== Segment start ==
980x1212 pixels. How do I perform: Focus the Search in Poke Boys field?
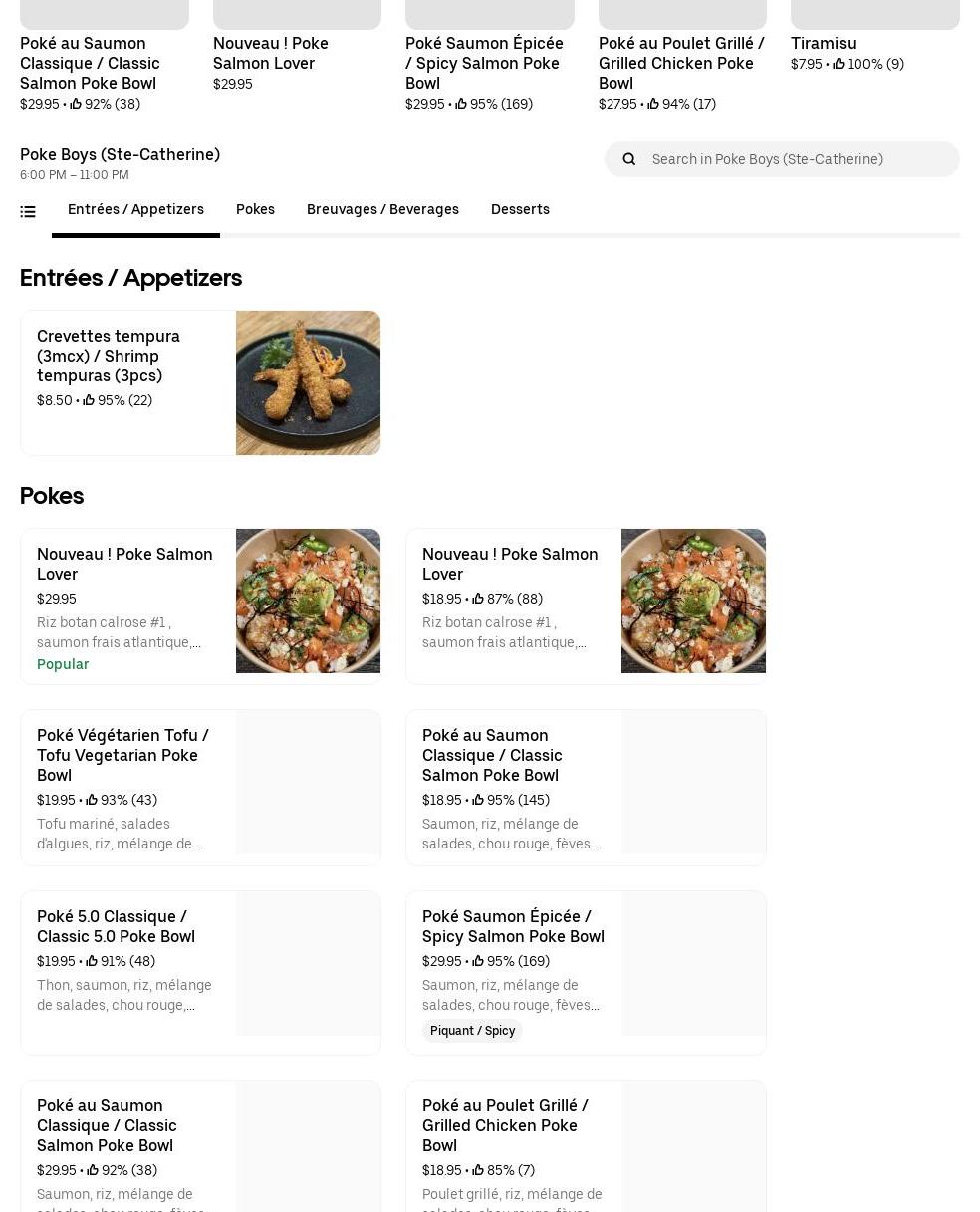tap(797, 159)
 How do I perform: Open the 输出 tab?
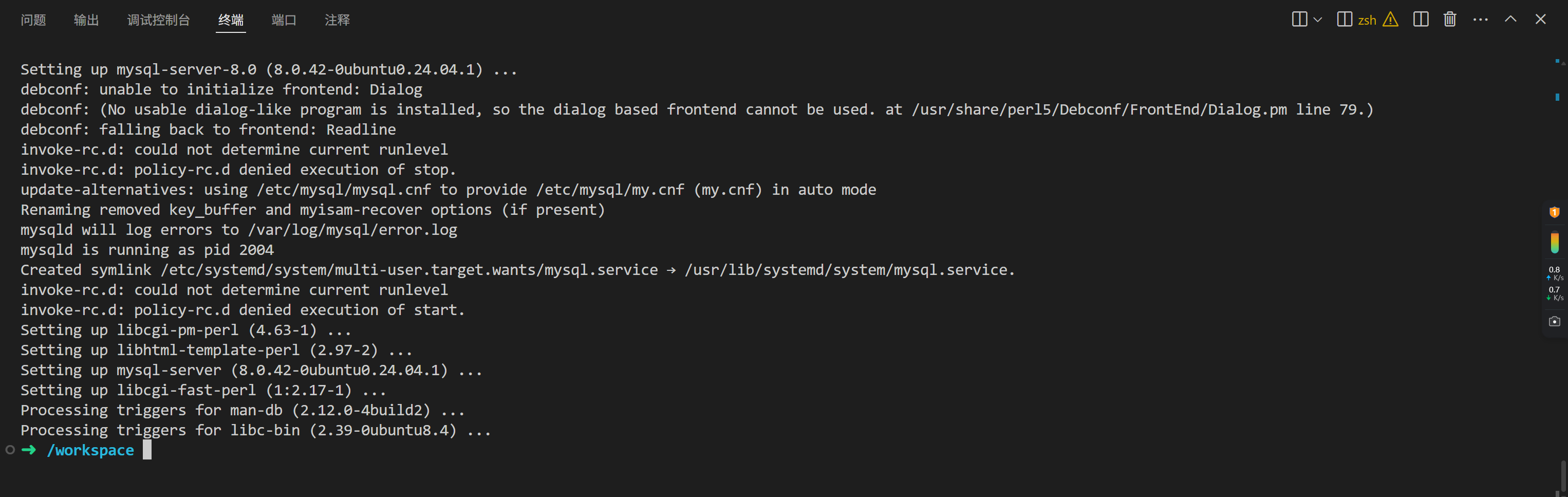coord(86,20)
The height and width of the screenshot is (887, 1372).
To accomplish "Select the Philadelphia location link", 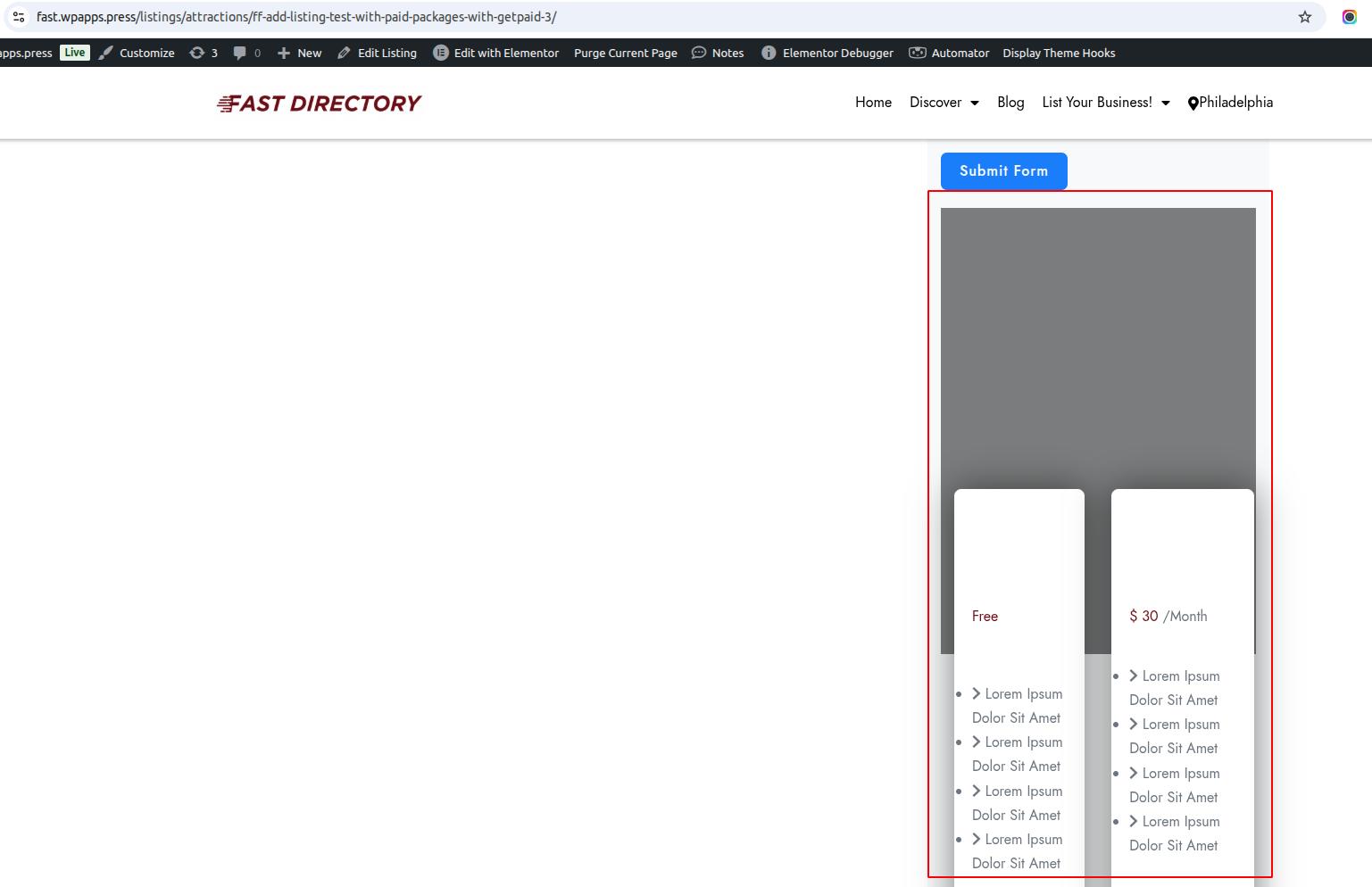I will (x=1230, y=103).
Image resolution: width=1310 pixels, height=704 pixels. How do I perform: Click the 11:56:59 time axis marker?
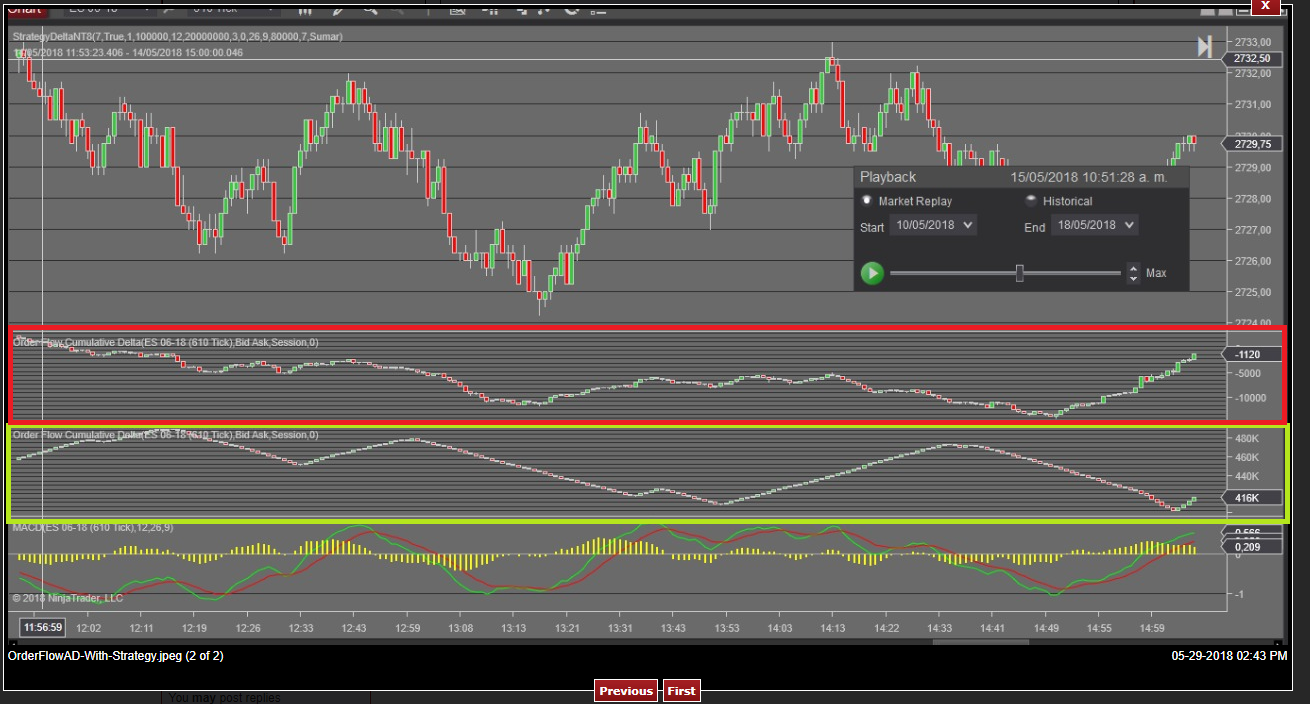coord(43,628)
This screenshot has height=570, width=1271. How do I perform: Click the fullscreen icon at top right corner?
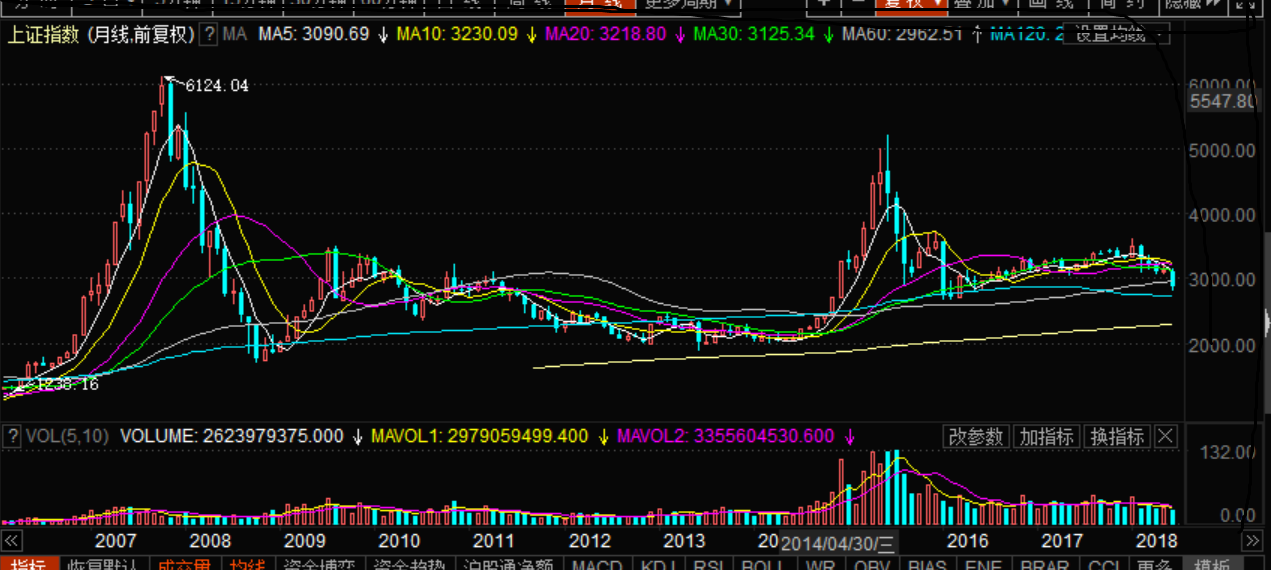pos(1247,4)
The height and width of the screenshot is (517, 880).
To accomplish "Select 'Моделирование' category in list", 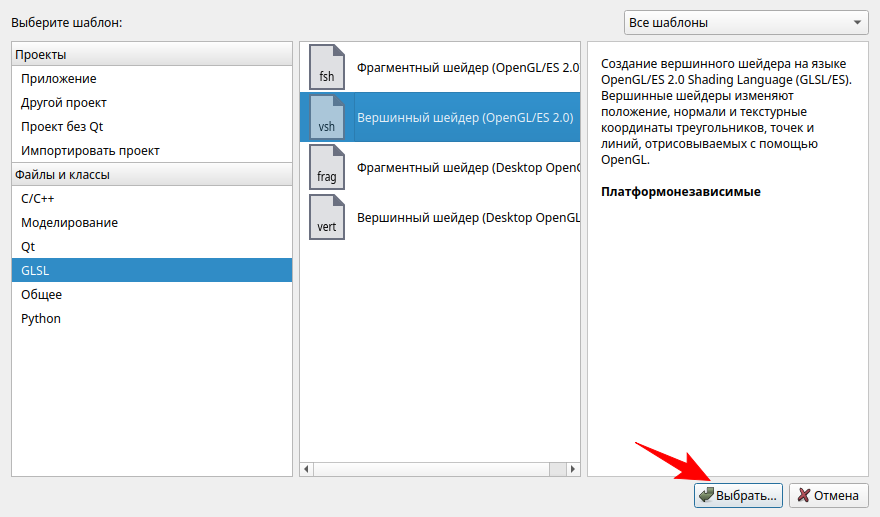I will point(69,222).
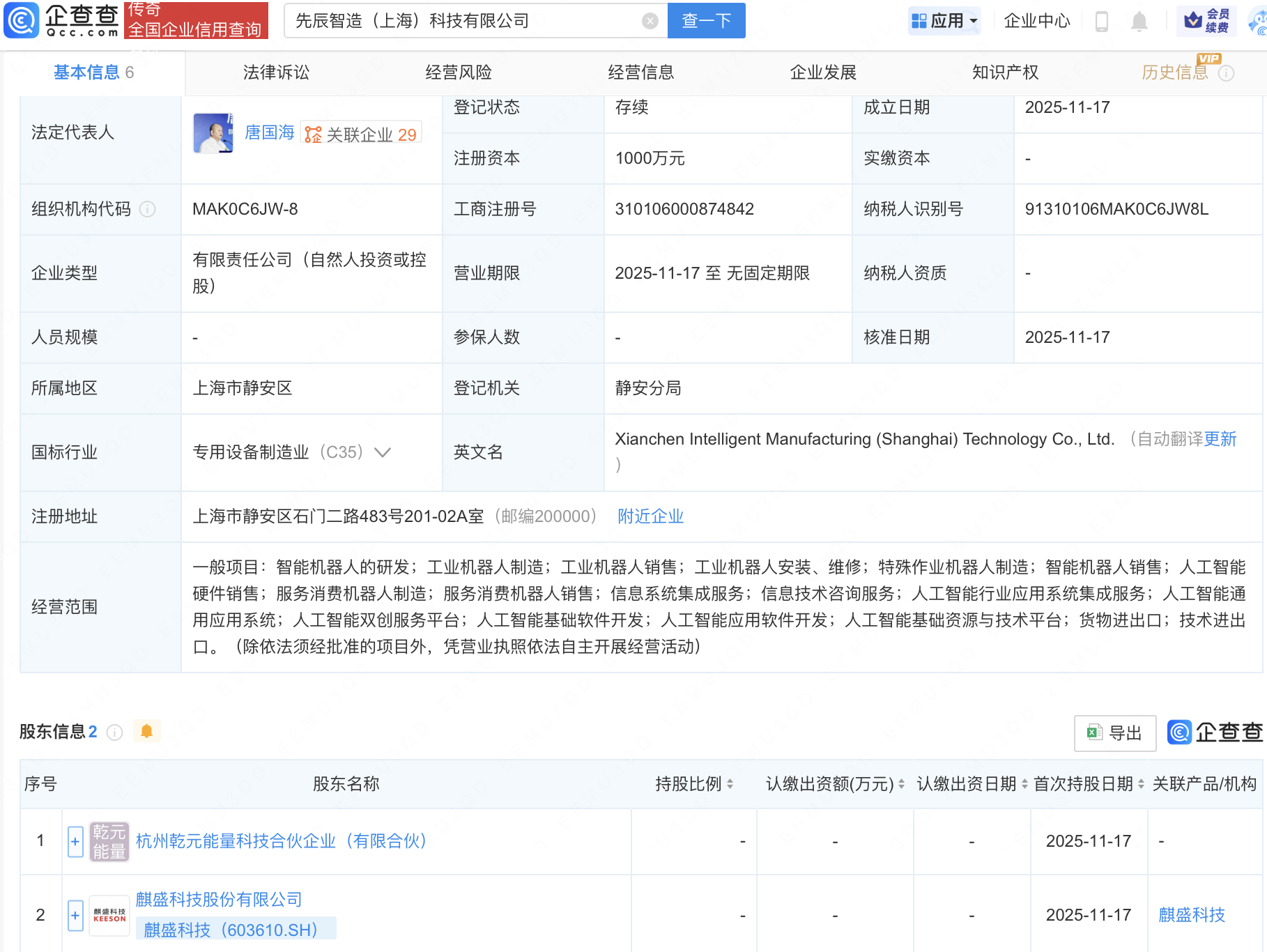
== Segment end ==
** Exercise goal **
Leave out every picture, and copy exactly the lines above starting at the one holding "Image resolution: width=1310" and ending at the one holding "The height and width of the screenshot is (517, 880).", no more and no less.

** Written solution **
Image resolution: width=1310 pixels, height=704 pixels. How do I perform: Click the 11:56:59 time axis marker?
coord(43,628)
This screenshot has height=570, width=1271. How do I perform: Click the fullscreen icon at top right corner?
pos(1247,4)
The height and width of the screenshot is (517, 880).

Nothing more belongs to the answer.